Quick: What's the dollar value of a human life? Of a river? John D. Graham says he knows. As the White House point man who weighs every health and environmental rule to decide if it's worth the cost, he's a bureaucrat with power over life and death.

(John) Graham's specialty is a long-established but controversial number-crunching technique called cost-benefit analysis. Its purpose is to quantify, in dollars, every cost and every benefit of a possible course of action. Because Graham has spent his entire professional life working to enshrine it (and its near cousin, risk analysis) at the center of public policy, his nomination process was highly contentious. He got thirty-seven "No" votes in the Senate -- second only to Attorney General John Ashcroft, a better-known figure appointed to a much higher-profile office. Among the letters sent to the Senate about Graham was a critique signed by fifty-one academics; they charged that he had repeatedly lowballed health and environmental benefits, used "extreme and highly disputed" economic assumptions, and issued hard-and-fast opinions on complex medical and scientific topics in which he had no training. <snip>

Recently, OIRA has been asking EPA to include an "alternative estimate" for the dollar benefits of some rules, using lower figures for the value society places on a single human life.

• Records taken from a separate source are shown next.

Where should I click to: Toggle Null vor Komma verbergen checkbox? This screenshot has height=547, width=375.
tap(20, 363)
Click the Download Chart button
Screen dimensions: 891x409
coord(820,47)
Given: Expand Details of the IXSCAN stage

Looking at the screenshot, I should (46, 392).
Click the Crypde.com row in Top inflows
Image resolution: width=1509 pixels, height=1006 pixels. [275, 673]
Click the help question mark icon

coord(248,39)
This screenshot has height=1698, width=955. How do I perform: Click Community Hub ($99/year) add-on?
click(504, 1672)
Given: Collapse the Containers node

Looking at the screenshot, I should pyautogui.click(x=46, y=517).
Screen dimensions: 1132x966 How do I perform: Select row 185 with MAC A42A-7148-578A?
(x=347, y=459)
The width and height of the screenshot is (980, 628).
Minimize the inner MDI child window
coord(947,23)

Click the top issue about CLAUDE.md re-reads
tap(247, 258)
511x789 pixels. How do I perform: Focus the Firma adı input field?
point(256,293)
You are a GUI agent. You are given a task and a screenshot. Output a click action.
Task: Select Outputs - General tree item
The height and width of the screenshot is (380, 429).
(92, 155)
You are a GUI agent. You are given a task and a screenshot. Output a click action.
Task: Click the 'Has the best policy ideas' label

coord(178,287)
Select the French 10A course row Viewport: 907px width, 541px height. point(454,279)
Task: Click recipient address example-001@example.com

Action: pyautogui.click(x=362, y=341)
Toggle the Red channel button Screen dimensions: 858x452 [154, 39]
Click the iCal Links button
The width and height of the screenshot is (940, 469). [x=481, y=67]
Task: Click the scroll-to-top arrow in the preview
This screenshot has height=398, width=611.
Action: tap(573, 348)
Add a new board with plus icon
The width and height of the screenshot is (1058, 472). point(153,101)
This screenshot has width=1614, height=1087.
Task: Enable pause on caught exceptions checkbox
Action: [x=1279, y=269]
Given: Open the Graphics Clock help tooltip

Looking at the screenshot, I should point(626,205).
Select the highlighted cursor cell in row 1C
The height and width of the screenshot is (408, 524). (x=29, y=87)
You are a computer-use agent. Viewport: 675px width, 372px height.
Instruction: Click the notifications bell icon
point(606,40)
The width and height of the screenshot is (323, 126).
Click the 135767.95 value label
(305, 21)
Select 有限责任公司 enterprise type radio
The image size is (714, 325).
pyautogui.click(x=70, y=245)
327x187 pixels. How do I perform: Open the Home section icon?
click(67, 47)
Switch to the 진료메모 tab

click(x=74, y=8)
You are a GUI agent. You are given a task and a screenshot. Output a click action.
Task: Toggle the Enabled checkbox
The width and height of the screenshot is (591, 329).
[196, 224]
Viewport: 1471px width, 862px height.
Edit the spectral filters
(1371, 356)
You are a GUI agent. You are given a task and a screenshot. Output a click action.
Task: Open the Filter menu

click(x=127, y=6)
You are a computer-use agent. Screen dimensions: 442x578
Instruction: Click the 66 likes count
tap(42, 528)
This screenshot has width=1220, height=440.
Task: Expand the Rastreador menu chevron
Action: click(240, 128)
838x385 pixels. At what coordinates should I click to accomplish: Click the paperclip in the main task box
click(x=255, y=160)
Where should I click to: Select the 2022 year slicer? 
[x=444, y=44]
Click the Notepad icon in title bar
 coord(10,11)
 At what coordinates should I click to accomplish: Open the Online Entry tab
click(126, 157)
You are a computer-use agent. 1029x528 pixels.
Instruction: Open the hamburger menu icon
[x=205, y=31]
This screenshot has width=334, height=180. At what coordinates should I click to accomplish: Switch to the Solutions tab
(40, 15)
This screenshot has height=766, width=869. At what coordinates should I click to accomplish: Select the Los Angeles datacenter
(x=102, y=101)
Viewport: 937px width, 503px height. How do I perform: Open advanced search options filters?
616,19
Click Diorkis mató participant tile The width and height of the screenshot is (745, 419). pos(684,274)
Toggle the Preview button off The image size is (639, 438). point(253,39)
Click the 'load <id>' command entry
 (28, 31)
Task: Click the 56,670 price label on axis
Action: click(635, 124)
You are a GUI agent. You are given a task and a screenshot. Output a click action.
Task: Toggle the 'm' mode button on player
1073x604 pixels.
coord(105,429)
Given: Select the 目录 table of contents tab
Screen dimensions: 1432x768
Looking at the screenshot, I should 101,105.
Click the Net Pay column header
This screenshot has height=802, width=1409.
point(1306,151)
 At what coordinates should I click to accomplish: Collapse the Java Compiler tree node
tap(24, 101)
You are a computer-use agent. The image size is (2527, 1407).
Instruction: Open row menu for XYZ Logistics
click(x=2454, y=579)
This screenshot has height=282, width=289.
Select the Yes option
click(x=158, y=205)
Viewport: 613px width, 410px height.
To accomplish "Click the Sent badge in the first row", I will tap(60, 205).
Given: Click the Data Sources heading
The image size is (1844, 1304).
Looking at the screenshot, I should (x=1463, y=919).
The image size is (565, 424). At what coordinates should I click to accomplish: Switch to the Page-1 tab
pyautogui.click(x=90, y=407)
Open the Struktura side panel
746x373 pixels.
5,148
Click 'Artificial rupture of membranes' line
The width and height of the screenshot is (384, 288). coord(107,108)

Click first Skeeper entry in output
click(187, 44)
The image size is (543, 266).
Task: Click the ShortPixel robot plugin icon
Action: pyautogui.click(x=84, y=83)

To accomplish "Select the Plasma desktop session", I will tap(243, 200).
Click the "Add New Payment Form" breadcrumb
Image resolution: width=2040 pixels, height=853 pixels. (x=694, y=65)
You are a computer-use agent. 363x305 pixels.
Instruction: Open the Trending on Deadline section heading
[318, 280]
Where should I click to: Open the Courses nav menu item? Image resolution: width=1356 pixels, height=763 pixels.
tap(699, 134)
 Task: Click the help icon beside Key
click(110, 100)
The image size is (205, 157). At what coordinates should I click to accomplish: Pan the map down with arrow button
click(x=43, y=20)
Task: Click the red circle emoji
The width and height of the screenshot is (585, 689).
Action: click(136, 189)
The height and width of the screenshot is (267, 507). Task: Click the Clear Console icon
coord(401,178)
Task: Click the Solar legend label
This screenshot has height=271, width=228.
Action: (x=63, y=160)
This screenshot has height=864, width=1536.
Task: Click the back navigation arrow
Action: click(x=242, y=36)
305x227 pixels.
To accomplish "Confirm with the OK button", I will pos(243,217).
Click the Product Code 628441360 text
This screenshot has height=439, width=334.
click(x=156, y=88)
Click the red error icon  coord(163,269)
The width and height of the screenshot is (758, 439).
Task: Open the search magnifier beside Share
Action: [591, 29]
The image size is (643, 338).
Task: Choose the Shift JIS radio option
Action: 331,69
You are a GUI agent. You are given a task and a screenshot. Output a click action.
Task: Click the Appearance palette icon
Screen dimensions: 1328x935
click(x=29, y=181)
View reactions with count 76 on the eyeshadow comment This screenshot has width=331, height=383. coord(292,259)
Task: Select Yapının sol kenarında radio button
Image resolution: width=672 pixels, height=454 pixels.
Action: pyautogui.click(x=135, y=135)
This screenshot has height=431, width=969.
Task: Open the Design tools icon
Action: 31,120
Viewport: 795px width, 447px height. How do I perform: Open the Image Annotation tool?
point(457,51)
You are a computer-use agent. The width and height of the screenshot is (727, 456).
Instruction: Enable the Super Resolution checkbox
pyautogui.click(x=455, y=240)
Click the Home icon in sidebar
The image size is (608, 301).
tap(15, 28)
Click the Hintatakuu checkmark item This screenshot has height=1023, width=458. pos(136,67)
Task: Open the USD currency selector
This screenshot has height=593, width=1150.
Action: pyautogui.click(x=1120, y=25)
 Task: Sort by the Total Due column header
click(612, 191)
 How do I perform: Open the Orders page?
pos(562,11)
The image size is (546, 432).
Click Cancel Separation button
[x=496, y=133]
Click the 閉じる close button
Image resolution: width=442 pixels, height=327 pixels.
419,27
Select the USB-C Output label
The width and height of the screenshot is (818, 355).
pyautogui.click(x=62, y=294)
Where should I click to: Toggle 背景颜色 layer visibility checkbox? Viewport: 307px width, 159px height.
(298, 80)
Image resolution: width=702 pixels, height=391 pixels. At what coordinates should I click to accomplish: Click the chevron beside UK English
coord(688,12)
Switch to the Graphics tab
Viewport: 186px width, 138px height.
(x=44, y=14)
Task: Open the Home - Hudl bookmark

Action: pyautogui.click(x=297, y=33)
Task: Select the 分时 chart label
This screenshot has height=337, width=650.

EPA uses $6.1 million as its basic figure for one "statistical life." The alternative figures, drawn from certain economists' studies of how people value risk, start at $3.7 million. But the alternative estimate also assumes that the elderly are not willing to pay as much to protect themselves. It prices people seventy or older at 63 percent of people under seventy, or $2.3 million per elderly life. Applied to, say, air pollution -- which can be deadly to older people with vulnerable lungs -- figures like these make a rule look less valuable by an order of magnitude. <snip>

Most controversial of all was the Harvard Center for Risk Analysis, which Graham founded in 1989. Under Graham as director, up to 60 percent of the center's budget came from corporations, including Dow Chemical, Exxon, General Electric, Monsanto, and Union Carbide. The center has produced hundreds of diverse publications, including articles on daily dialysis for kidney patients and public attitudes about Alzheimer's. But some of its work under Graham seemed tailored to the lobbying needs of funders. A study paid for by the American Farm Bureau Federation, for instance, said that eliminating the most toxic pesticides could disrupt the food supply and lead to 1,000 premature deaths. (The idea that Americans would die of malnutrition from lack of pest control, wrote three scientists at Consumers Union, was "not remotely credible.")


http://www.nrdc.org/onearth/03spr/graham1.asp?r=n


They supposedly value life at 6.1 million (2.3 million if you are 70 or older) - do a cost-benefit analysis and then they throw out the data when it look like human life is more valuable than the cost to industry.